You can try running through CIFS setup again and select 'etc/passwd and/or NIS/LDAP authentication' to do a non-windows workgroup authentication.

I hope this response has been helpful to you.

At your service,

Eugene E. Kashpureff
ekashp@kashpureff.org
NetApp Instructor and Independent Consultant
http://www.linkedin.com/in/eugenekashpureff

(P.S. I appreciate points for helpful or correct answers.)

Chris -

I agree - I think that it is the problem here.

It should be a 'useradmin' RBAC user for this authentication.

I hope this response has been helpful to you.

At your service,

Eugene E. Kashpureff
ekashp@kashpureff.org
NetApp Instructor and Independent Consultant
http://www.linkedin.com/in/eugenekashpureff

(P.S. I appreciate points for helpful or correct answers.)

I have tried with root user which seems to be a admin user definetly and i am getting the same results. This is really painfull as I expected it to work straight away, not sure what I am doing absolutely wrong...
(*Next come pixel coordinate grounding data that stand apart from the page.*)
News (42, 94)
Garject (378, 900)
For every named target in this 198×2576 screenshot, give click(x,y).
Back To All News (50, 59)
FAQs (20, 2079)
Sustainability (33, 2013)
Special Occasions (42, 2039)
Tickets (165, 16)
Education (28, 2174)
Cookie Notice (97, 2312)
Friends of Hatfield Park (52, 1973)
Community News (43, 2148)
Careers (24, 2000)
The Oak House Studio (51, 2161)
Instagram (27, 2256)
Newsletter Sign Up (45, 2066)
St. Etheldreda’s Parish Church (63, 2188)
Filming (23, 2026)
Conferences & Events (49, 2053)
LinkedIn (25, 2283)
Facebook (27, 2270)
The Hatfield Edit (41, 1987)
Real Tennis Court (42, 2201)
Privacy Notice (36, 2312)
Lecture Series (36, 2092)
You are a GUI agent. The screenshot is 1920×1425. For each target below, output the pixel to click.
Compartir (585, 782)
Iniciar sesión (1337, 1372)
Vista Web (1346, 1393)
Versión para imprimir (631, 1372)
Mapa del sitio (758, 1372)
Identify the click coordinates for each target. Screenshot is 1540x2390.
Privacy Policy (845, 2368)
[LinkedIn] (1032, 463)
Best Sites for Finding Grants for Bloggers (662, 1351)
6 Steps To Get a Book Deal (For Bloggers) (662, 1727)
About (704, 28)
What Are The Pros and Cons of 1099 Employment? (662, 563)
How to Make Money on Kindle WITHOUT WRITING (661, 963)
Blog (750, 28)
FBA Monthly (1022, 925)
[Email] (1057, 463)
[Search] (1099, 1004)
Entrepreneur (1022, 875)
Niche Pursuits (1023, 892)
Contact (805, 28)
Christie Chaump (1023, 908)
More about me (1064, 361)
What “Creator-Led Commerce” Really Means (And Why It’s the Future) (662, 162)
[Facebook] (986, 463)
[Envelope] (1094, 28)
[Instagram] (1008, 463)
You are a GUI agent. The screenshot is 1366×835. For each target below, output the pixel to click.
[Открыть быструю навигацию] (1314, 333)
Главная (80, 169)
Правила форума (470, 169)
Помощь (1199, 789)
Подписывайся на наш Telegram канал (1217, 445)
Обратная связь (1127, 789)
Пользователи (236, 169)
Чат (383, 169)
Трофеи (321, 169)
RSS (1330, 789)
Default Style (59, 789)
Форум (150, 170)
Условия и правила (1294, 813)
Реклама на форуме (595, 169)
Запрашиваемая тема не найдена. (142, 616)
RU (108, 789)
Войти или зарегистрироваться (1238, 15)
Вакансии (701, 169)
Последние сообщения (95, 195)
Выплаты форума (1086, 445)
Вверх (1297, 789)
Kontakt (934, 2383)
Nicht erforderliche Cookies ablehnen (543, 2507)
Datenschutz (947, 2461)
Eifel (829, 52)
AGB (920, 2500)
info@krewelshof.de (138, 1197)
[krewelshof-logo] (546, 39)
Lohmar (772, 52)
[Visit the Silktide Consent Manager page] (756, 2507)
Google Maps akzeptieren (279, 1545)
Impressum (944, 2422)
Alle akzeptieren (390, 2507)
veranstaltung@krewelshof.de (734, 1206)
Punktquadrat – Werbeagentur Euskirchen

The root user isn't the admin user and often doesn't work for CIFS access. If you're using /etc/passwd you may be in the situation where you're mixing NTFS and UNIX permisssions on the file system and this may cause you other issues.

I'd recommend using workgroup mode, and create a local admin user to test with. If you get this working, you can start troubleshooting other methods.

Ok I had some advances. I managed to create a user with useradmin add and then adding a new user. Now I can login in the auth group but it still doesn't work as I want

1.- I already had the users in /etc/passwd they worked properly with the AD authentication so when using CIFS it authenticated agasinst AD checked the users existed in /etc/passwd and I had unix permissions applied to users and groups in /etc/group that worked also in unix using NFS

2.- I can see workgroup permissions which is something I dont want to, I want the permissions to work in Unix mode like with using AD+unix permissions.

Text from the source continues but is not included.